• **PROMPT**: Restate the entries below word for word, leaving nothing out.

• **RECORDS FOR THIS TASK**:

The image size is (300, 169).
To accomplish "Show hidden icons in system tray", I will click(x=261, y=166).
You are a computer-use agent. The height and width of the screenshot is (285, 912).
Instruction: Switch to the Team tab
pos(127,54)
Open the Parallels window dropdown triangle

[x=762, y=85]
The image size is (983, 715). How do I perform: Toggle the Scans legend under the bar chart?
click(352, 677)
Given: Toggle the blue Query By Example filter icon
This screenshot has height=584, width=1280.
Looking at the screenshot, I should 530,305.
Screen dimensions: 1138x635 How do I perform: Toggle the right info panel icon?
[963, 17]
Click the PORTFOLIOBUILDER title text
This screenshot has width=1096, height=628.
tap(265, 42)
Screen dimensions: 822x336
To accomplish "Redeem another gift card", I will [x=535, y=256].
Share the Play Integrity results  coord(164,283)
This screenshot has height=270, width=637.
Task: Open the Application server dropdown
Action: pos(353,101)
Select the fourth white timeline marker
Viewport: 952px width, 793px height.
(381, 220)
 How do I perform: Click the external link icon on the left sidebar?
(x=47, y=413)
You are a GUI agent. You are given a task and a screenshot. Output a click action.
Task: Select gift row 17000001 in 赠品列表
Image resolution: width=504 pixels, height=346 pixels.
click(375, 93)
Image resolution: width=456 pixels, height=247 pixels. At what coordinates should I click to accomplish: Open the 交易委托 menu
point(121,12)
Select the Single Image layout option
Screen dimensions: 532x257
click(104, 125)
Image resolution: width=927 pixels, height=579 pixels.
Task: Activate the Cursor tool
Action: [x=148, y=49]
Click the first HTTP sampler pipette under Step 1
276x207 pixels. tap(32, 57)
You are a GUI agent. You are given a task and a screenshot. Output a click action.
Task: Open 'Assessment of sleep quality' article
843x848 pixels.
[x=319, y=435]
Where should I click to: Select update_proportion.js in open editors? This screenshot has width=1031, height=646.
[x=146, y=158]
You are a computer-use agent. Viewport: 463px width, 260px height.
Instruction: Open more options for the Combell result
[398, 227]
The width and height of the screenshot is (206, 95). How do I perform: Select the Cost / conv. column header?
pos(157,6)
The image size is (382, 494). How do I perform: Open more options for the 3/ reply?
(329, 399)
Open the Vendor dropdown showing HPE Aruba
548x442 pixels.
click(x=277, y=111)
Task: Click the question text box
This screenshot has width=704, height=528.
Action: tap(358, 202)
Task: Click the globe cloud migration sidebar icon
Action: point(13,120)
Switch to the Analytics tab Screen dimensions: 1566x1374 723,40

• **WRITTEN REPLY**:
The image size is (300, 169).
To accomplish "Show hidden icons in system tray", I will click(x=261, y=166).
You are a computer-use agent. The height and width of the screenshot is (285, 912).
Instruction: Switch to the Team tab
pos(127,54)
Open the Parallels window dropdown triangle

[x=762, y=85]
The image size is (983, 715). How do I perform: Toggle the Scans legend under the bar chart?
click(352, 677)
Given: Toggle the blue Query By Example filter icon
This screenshot has height=584, width=1280.
Looking at the screenshot, I should 530,305.
Screen dimensions: 1138x635 How do I perform: Toggle the right info panel icon?
[963, 17]
Click the PORTFOLIOBUILDER title text
This screenshot has width=1096, height=628.
tap(265, 42)
Screen dimensions: 822x336
To accomplish "Redeem another gift card", I will [x=535, y=256].
Share the Play Integrity results  coord(164,283)
This screenshot has height=270, width=637.
Task: Open the Application server dropdown
Action: pos(353,101)
Select the fourth white timeline marker
Viewport: 952px width, 793px height.
(381, 220)
 How do I perform: Click the external link icon on the left sidebar?
(x=47, y=413)
You are a GUI agent. You are given a task and a screenshot. Output a click action.
Task: Select gift row 17000001 in 赠品列表
Image resolution: width=504 pixels, height=346 pixels.
click(375, 93)
Image resolution: width=456 pixels, height=247 pixels. At what coordinates should I click to accomplish: Open the 交易委托 menu
point(121,12)
Select the Single Image layout option
Screen dimensions: 532x257
click(104, 125)
Image resolution: width=927 pixels, height=579 pixels.
Task: Activate the Cursor tool
Action: [x=148, y=49]
Click the first HTTP sampler pipette under Step 1
276x207 pixels. tap(32, 57)
You are a GUI agent. You are given a task and a screenshot. Output a click action.
Task: Open 'Assessment of sleep quality' article
843x848 pixels.
[x=319, y=435]
Where should I click to: Select update_proportion.js in open editors? This screenshot has width=1031, height=646.
[x=146, y=158]
You are a computer-use agent. Viewport: 463px width, 260px height.
Instruction: Open more options for the Combell result
[398, 227]
The width and height of the screenshot is (206, 95). How do I perform: Select the Cost / conv. column header?
pos(157,6)
The image size is (382, 494). How do I perform: Open more options for the 3/ reply?
(329, 399)
Open the Vendor dropdown showing HPE Aruba
548x442 pixels.
click(x=277, y=111)
Task: Click the question text box
This screenshot has width=704, height=528.
Action: tap(358, 202)
Task: Click the globe cloud migration sidebar icon
Action: point(13,120)
Switch to the Analytics tab Screen dimensions: 1566x1374 723,40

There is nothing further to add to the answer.